On Thu, Mar 19, 2020 at 11:23:33PM +0100, Linus Walleij wrote:
> OK I guess we can at least take this opportunity to add
> some kerneldoc to the include file.
> 
> > As a concrete example, should "give me 32-bit semantics
> > via PER_LINUX32" mean "mmap should always return addresses
> > within 4GB" ? That would seem like it would make sense --
> 
> Incidentally that thing in particular has its own personality
> flag (personalities are additive, it's a bit schizophrenic)

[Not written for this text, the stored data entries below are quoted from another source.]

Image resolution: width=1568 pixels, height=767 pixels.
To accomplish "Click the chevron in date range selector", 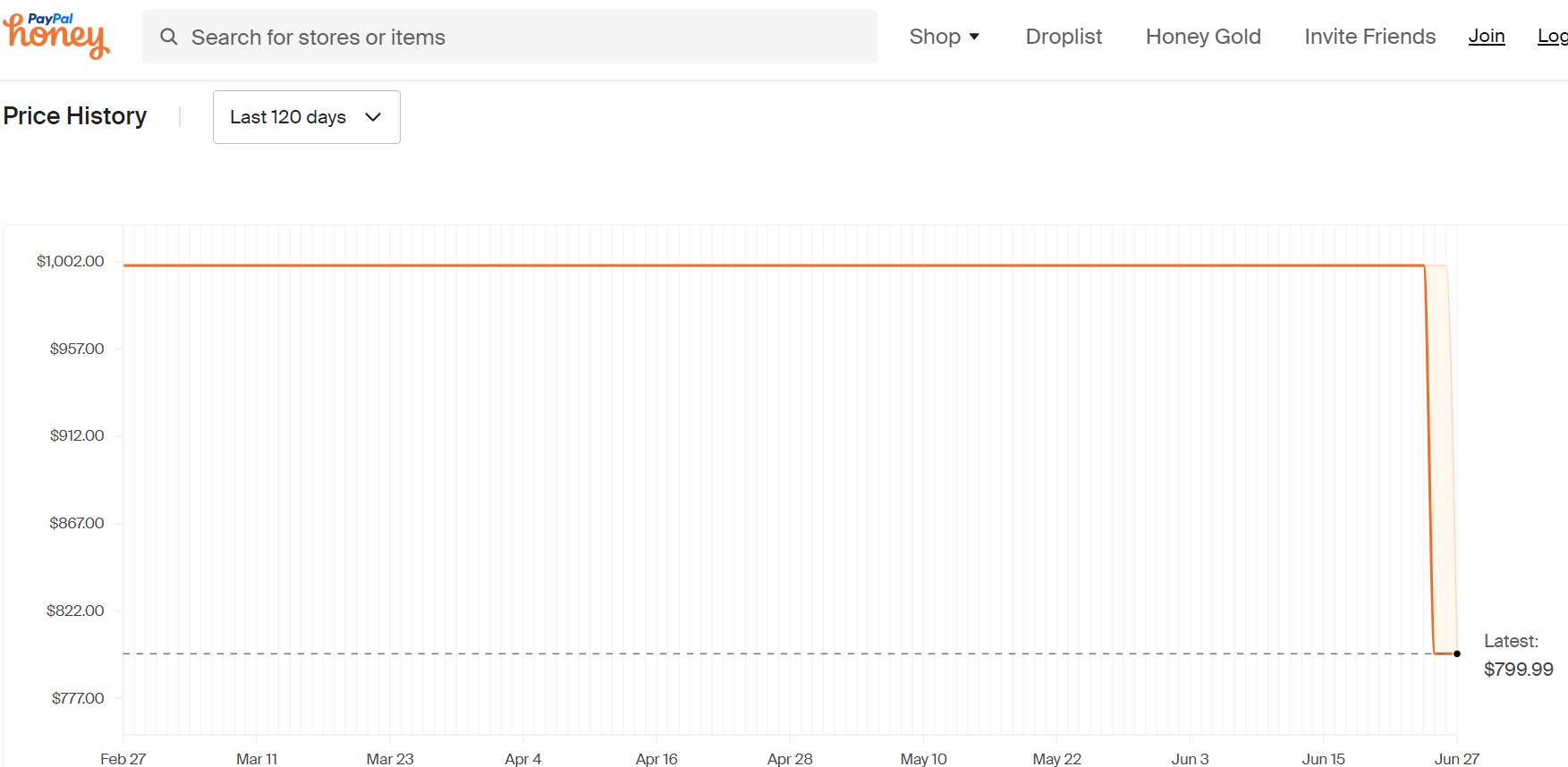I will click(x=373, y=117).
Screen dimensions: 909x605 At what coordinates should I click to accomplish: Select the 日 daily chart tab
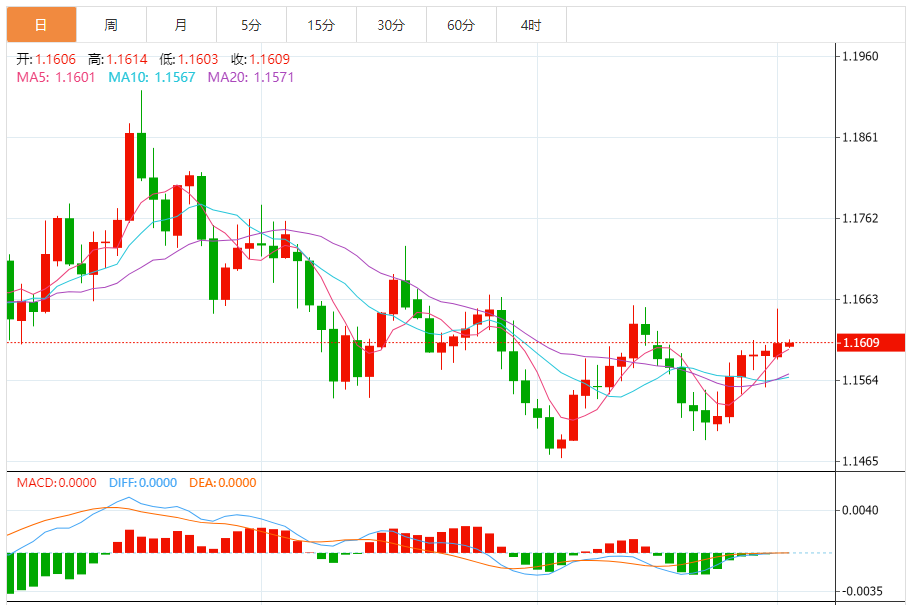coord(40,25)
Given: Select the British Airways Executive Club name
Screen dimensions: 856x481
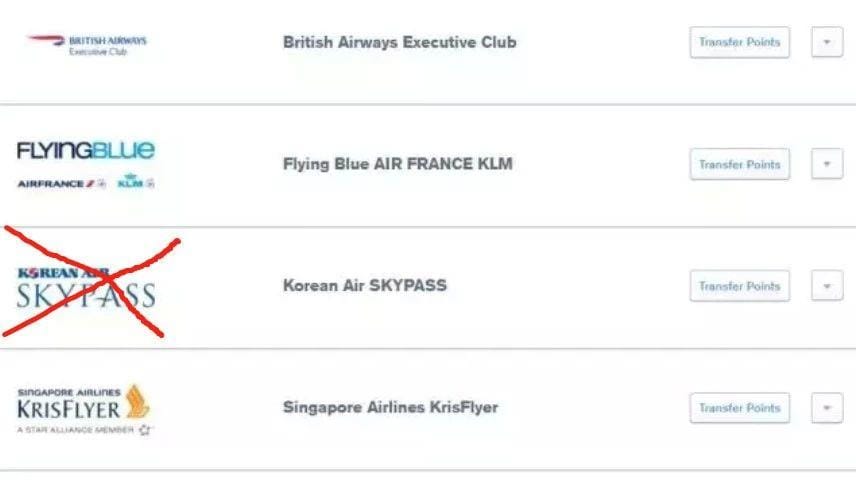Looking at the screenshot, I should coord(399,43).
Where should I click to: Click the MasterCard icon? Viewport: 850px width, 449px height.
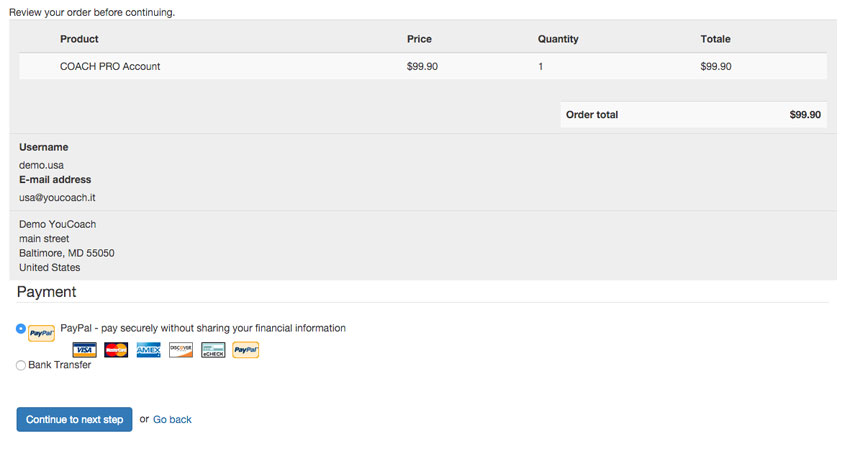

> so PER_LINUX_32BIT is defined as:
> PER_LINUX_32BIT =       0x0000 | ADDR_LIMIT_32BIT,
> and that is specifically for limiting the address space to
> 32bit.
> 
> There is also PER_LINUX32_3GB for a 3GB lowmem
> limit.
> 
> Since the personality is kind of additive, if
> we want a flag *specifically* for indicating that we want
> 32bit hashes from the file system, there are bits left so we
> can provide that.
> 
> Is this what we want to do? I just think we shouldn't
> decide on that lightly as we will be using up personality
> bug bits, but sometimes you have to use them.

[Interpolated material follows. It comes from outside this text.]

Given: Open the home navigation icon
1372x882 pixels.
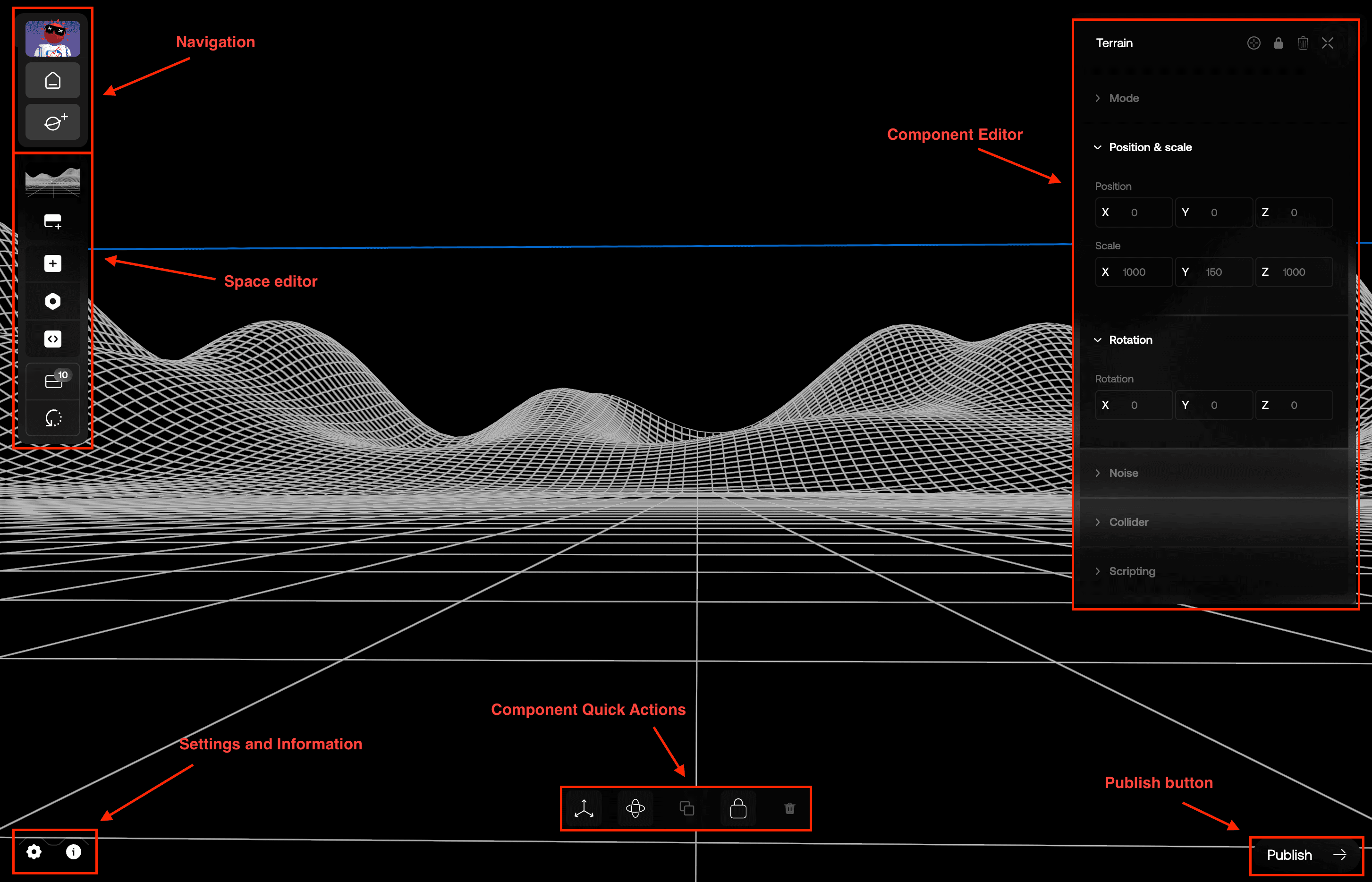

I've been looking at the personality bug bits more detailed, and it
looks... messy.  Do we pick a new personality, or do we grab another
unique flag?

Another possibility, which would be messier for qemu, would be use a
flag set via fcntl.  That would require qemu from noticing when the
guest is calling open, openat, or openat2, and then inserting a fcntl
system call to set the 32-bit readdir mode.  That's cleaner from the
kernel interface complexity perspective, but it's messier for qemu.